YOUR SOLIN GENERATED RECIPE
Seared Salmon Fillet with Steamed Asparagus and Brown Rice
Pan-seared salmon fillet served with tender steamed asparagus and fluffy brown rice, finished with a bright squeeze of zesty lemon.
INGREDIENTS
8.5 oz Pink Salmon Fillet
1 cup Asparagus
1/4 cup Cooked Brown Rice
1 tsp Extra Virgin Olive Oil
1 tbsp Lemon Juice
PREPARATION
Pat the salmon fillet dry with a paper towel and season both sides with sea salt and cracked black pepper.
Heat the olive oil in a non-stick skillet over medium-high heat until shimmering.
Place the salmon skin-side down in the pan and sear for 4-5 minutes until the skin is golden and crisp.

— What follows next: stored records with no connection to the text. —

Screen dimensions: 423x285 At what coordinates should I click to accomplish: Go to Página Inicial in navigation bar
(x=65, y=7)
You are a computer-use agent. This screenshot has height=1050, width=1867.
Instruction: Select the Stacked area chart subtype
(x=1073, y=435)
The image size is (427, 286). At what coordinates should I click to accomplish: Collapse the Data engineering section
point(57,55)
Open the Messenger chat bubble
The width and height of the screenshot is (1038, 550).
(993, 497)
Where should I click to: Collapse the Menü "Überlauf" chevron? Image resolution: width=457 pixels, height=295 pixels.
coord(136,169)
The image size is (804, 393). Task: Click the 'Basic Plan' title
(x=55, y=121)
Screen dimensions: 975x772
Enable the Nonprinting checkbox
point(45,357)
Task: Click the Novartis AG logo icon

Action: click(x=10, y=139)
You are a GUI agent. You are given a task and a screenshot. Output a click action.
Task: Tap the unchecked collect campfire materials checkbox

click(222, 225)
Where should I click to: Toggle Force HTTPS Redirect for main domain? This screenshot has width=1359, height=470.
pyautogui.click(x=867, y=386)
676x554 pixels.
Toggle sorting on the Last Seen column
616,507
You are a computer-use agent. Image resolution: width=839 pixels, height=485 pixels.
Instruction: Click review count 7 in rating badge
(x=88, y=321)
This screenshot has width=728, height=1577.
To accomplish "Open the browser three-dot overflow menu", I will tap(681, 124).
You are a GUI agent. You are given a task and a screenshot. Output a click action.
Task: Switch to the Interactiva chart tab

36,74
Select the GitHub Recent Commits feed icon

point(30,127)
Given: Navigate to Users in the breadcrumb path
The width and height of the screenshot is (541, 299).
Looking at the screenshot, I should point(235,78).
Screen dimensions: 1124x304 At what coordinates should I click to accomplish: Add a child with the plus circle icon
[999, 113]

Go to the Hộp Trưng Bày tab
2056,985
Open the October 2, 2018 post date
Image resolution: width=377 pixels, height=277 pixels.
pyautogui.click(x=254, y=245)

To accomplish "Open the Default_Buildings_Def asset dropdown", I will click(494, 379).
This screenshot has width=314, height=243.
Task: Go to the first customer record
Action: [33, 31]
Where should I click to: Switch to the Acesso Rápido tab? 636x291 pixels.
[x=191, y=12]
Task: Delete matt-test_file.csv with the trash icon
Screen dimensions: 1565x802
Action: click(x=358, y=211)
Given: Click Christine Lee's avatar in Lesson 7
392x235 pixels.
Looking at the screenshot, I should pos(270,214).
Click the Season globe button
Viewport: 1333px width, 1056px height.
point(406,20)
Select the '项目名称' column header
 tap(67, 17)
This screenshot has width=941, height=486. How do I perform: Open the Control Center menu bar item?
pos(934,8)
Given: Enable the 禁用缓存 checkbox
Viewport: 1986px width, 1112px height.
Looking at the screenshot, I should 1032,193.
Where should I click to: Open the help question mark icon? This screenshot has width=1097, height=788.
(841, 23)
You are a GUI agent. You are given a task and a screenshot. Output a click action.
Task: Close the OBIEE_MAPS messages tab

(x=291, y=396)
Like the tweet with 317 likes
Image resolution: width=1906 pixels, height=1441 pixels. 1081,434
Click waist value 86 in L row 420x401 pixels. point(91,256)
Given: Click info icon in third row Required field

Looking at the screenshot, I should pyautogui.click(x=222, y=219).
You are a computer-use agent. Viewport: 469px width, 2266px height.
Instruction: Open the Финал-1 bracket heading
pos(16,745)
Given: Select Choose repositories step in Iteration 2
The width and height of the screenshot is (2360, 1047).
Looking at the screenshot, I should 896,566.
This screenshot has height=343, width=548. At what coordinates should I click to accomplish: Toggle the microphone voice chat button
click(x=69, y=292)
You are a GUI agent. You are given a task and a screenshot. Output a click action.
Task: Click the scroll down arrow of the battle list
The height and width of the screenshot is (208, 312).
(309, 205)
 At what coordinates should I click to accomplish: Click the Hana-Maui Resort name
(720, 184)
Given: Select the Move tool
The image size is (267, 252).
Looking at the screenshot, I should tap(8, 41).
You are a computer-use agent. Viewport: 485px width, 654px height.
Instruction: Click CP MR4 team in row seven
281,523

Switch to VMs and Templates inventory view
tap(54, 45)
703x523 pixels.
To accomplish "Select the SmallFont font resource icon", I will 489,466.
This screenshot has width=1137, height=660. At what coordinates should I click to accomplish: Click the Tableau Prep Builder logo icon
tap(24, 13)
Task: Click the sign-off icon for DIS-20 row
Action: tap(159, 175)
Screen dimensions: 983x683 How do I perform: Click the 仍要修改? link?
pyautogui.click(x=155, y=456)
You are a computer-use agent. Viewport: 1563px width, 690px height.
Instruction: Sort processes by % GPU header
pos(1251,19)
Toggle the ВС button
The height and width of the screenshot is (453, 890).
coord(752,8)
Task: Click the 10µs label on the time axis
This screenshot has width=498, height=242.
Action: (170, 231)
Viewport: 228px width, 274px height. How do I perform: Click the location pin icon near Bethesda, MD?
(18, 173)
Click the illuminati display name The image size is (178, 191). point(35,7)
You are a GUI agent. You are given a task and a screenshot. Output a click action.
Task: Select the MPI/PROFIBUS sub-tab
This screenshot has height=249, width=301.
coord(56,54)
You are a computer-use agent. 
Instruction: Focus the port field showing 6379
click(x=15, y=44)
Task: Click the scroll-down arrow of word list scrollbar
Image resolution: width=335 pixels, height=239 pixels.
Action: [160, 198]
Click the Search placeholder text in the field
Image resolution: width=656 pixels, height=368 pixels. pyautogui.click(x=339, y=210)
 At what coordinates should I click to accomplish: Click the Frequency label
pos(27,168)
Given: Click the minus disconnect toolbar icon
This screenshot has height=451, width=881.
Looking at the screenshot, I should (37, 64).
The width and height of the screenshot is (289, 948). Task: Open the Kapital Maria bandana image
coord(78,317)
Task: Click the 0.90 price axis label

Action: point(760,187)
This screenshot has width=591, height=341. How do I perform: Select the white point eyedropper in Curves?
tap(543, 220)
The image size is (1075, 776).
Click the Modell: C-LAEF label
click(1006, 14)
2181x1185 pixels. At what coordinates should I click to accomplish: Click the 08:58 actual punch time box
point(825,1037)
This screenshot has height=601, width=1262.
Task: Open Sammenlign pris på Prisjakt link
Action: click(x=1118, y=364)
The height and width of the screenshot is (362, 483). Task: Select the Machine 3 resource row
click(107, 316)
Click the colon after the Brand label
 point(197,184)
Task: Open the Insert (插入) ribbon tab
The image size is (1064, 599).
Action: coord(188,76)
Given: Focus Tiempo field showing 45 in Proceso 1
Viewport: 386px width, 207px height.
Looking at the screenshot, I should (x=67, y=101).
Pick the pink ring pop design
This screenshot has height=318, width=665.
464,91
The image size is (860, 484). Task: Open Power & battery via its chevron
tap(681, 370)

Flip the fillet and cook for an additional 2-3 minutes until the fish is opaque and flakes easily.
While the salmon cooks, place the asparagus in a steamer basket over boiling water and steam for 4-5 minutes until bright green and tender-crisp.
Warm the pre-cooked brown rice in a small saucepan or microwave until steaming.
Plate the salmon next to the rice and asparagus, drizzling the entire dish with fresh lemon juice for a vibrant finish.